═══ EXTRACTED ENTRIES

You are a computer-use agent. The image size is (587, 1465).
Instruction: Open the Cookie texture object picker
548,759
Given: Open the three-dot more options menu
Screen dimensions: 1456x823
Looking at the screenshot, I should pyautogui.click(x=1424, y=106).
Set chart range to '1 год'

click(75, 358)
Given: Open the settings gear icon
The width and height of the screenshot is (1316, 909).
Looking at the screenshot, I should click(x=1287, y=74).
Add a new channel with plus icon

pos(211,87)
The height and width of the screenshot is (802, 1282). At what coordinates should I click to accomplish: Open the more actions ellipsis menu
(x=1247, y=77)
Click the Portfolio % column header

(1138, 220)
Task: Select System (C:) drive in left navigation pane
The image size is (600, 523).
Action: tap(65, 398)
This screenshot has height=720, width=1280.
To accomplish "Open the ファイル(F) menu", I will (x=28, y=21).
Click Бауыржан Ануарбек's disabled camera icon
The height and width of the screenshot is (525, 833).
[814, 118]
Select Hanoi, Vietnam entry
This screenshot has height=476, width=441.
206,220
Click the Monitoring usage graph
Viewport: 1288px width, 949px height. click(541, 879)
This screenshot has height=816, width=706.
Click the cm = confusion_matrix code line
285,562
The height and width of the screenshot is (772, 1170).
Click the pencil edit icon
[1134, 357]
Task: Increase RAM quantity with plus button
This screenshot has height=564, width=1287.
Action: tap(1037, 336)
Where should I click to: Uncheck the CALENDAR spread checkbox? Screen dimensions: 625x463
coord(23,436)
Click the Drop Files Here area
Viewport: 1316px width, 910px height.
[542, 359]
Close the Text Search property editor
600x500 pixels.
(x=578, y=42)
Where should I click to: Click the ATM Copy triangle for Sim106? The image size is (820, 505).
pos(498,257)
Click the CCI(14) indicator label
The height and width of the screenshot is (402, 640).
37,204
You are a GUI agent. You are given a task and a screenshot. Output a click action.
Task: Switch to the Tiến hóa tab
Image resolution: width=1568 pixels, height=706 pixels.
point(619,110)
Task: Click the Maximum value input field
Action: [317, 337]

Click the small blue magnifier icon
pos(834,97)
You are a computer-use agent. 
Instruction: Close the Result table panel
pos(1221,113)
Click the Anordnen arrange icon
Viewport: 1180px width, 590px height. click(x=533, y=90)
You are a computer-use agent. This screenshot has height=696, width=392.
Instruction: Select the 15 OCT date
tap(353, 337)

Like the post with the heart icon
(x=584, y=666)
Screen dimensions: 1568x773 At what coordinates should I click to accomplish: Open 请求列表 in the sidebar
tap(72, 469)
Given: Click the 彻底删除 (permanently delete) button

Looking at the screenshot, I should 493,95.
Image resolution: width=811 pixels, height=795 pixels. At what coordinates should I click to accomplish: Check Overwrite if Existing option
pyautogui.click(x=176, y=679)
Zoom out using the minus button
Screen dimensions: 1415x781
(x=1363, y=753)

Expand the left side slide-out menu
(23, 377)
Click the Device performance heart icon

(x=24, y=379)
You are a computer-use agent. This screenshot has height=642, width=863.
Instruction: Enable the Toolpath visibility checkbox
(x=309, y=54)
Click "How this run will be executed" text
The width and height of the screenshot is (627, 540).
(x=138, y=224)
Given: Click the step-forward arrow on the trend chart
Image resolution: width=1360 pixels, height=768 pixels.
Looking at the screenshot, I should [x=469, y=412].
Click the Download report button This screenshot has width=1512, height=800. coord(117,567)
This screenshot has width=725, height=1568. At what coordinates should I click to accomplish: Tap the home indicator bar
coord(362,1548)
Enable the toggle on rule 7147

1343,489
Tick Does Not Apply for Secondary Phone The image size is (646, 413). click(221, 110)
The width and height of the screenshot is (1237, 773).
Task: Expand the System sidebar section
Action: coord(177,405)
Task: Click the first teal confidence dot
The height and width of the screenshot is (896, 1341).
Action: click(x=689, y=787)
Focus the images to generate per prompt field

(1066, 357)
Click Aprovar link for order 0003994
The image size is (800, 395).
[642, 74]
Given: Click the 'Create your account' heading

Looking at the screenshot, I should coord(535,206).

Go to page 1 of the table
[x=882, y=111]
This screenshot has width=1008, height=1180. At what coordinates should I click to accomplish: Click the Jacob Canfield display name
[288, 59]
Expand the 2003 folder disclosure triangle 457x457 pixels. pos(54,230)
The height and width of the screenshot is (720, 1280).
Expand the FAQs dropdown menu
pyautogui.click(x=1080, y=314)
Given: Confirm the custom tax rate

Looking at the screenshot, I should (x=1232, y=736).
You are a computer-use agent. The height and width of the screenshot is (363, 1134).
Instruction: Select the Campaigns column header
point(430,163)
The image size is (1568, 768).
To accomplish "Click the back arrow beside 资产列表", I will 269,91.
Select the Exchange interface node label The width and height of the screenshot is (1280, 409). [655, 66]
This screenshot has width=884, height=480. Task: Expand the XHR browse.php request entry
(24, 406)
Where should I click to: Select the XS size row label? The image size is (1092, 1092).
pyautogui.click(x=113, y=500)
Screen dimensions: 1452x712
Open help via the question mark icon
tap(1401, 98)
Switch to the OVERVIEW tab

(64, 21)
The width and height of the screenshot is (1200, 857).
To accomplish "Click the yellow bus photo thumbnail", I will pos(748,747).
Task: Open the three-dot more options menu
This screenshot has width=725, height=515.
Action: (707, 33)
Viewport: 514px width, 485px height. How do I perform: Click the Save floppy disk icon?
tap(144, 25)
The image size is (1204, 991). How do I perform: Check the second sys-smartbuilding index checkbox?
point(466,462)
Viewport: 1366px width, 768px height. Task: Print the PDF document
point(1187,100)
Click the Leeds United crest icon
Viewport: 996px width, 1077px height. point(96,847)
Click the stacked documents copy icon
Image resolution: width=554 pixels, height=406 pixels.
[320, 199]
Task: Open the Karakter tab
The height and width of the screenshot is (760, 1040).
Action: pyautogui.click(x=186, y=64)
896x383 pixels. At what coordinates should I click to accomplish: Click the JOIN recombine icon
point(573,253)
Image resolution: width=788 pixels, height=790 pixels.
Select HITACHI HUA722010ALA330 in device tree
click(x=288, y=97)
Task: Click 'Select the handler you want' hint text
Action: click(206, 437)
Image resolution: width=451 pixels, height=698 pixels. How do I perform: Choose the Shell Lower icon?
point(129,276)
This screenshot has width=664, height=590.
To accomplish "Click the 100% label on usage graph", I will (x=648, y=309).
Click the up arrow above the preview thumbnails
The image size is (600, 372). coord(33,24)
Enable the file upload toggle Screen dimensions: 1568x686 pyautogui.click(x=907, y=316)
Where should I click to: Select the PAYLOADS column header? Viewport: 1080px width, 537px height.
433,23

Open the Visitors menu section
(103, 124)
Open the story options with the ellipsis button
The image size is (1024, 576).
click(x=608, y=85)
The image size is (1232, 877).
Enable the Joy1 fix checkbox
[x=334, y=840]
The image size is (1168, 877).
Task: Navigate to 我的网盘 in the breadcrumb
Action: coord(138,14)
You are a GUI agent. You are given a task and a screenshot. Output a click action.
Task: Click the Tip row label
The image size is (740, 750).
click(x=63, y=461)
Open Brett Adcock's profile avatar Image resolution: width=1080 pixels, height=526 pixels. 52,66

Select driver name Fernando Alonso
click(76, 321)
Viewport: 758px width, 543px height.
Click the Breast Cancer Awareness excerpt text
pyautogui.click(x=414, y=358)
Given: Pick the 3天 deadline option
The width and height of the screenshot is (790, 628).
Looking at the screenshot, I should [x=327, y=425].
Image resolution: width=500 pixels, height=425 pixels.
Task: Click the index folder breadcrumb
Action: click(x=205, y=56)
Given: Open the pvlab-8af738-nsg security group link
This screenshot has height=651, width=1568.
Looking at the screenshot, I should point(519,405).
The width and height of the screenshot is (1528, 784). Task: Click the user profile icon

══════

▸ **HOW TO COMPLETE THIS TASK**
Go through the listing above and write out exactly the lines starting with the one holding "This screenshot has width=884, height=480." and running through the one holding "Enable the file", ends included, and no others.

▸ **RESULT FOR THIS TASK**
This screenshot has width=884, height=480. Task: Expand the XHR browse.php request entry
(24, 406)
Where should I click to: Select the XS size row label? The image size is (1092, 1092).
pyautogui.click(x=113, y=500)
Screen dimensions: 1452x712
Open help via the question mark icon
tap(1401, 98)
Switch to the OVERVIEW tab

(64, 21)
The width and height of the screenshot is (1200, 857).
To accomplish "Click the yellow bus photo thumbnail", I will pos(748,747).
Task: Open the three-dot more options menu
This screenshot has width=725, height=515.
Action: (707, 33)
Viewport: 514px width, 485px height. How do I perform: Click the Save floppy disk icon?
tap(144, 25)
The image size is (1204, 991). How do I perform: Check the second sys-smartbuilding index checkbox?
point(466,462)
Viewport: 1366px width, 768px height. Task: Print the PDF document
point(1187,100)
Click the Leeds United crest icon
Viewport: 996px width, 1077px height. point(96,847)
Click the stacked documents copy icon
Image resolution: width=554 pixels, height=406 pixels.
[320, 199]
Task: Open the Karakter tab
The height and width of the screenshot is (760, 1040).
Action: pyautogui.click(x=186, y=64)
896x383 pixels. At what coordinates should I click to accomplish: Click the JOIN recombine icon
point(573,253)
Image resolution: width=788 pixels, height=790 pixels.
Select HITACHI HUA722010ALA330 in device tree
click(x=288, y=97)
Task: Click 'Select the handler you want' hint text
Action: click(206, 437)
Image resolution: width=451 pixels, height=698 pixels. How do I perform: Choose the Shell Lower icon?
point(129,276)
This screenshot has width=664, height=590.
To accomplish "Click the 100% label on usage graph", I will (x=648, y=309).
Click the up arrow above the preview thumbnails
The image size is (600, 372). coord(33,24)
Enable the file upload toggle Screen dimensions: 1568x686 pyautogui.click(x=907, y=316)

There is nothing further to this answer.